Saved entries
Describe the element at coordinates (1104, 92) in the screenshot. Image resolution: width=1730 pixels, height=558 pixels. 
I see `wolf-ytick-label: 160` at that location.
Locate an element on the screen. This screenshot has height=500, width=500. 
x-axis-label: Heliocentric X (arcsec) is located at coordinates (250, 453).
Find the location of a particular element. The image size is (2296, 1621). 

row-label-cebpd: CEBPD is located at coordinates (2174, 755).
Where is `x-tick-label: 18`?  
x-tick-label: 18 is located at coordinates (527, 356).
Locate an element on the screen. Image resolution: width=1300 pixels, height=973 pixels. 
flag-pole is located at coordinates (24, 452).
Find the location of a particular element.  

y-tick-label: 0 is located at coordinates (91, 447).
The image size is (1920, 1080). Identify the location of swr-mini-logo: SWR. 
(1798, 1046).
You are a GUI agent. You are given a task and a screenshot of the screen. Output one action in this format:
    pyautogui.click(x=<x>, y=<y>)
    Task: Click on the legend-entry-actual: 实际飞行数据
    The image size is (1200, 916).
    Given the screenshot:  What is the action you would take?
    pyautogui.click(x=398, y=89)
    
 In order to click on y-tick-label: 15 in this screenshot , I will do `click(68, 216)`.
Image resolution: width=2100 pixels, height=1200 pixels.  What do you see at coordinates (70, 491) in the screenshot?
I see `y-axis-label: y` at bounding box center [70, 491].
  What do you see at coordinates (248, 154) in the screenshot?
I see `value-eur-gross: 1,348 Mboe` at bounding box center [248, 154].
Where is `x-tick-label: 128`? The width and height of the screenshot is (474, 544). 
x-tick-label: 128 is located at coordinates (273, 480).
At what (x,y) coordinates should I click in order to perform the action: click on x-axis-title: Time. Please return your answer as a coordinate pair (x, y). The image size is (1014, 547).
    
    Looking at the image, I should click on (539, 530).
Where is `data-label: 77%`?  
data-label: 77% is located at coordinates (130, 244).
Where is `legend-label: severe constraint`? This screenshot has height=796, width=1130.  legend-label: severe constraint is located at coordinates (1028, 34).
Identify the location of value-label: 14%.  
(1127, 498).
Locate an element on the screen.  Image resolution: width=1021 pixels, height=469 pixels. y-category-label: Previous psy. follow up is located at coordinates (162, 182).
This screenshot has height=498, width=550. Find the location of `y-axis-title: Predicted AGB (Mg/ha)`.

→ Work instruction:
Copy out all of the records above word for word, without changing anything.

→ Task solution:
Describe the element at coordinates (1104, 92) in the screenshot. Image resolution: width=1730 pixels, height=558 pixels. 
I see `wolf-ytick-label: 160` at that location.
Locate an element on the screen. This screenshot has height=500, width=500. 
x-axis-label: Heliocentric X (arcsec) is located at coordinates (250, 453).
Find the location of a particular element. The image size is (2296, 1621). 

row-label-cebpd: CEBPD is located at coordinates (2174, 755).
Where is `x-tick-label: 18`?  
x-tick-label: 18 is located at coordinates (527, 356).
Locate an element on the screen. Image resolution: width=1300 pixels, height=973 pixels. 
flag-pole is located at coordinates (24, 452).
Find the location of a particular element.  

y-tick-label: 0 is located at coordinates (91, 447).
The image size is (1920, 1080). Identify the location of swr-mini-logo: SWR. 
(1798, 1046).
You are a GUI agent. You are given a task and a screenshot of the screen. Output one action in this format:
    pyautogui.click(x=<x>, y=<y>)
    Task: Click on the legend-entry-actual: 实际飞行数据
    The image size is (1200, 916).
    Given the screenshot:  What is the action you would take?
    pyautogui.click(x=398, y=89)
    
 In order to click on y-tick-label: 15 in this screenshot , I will do `click(68, 216)`.
Image resolution: width=2100 pixels, height=1200 pixels.  What do you see at coordinates (70, 491) in the screenshot?
I see `y-axis-label: y` at bounding box center [70, 491].
  What do you see at coordinates (248, 154) in the screenshot?
I see `value-eur-gross: 1,348 Mboe` at bounding box center [248, 154].
Where is `x-tick-label: 128`? The width and height of the screenshot is (474, 544). 
x-tick-label: 128 is located at coordinates (273, 480).
At what (x,y) coordinates should I click in order to perform the action: click on x-axis-title: Time. Please return your answer as a coordinate pair (x, y). The image size is (1014, 547).
    
    Looking at the image, I should click on (539, 530).
Where is `data-label: 77%`?  
data-label: 77% is located at coordinates (130, 244).
Where is `legend-label: severe constraint`? This screenshot has height=796, width=1130.  legend-label: severe constraint is located at coordinates (1028, 34).
Identify the location of value-label: 14%.  
(1127, 498).
Locate an element on the screen.  Image resolution: width=1021 pixels, height=469 pixels. y-category-label: Previous psy. follow up is located at coordinates (162, 182).
This screenshot has height=498, width=550. Find the location of `y-axis-title: Predicted AGB (Mg/ha)`.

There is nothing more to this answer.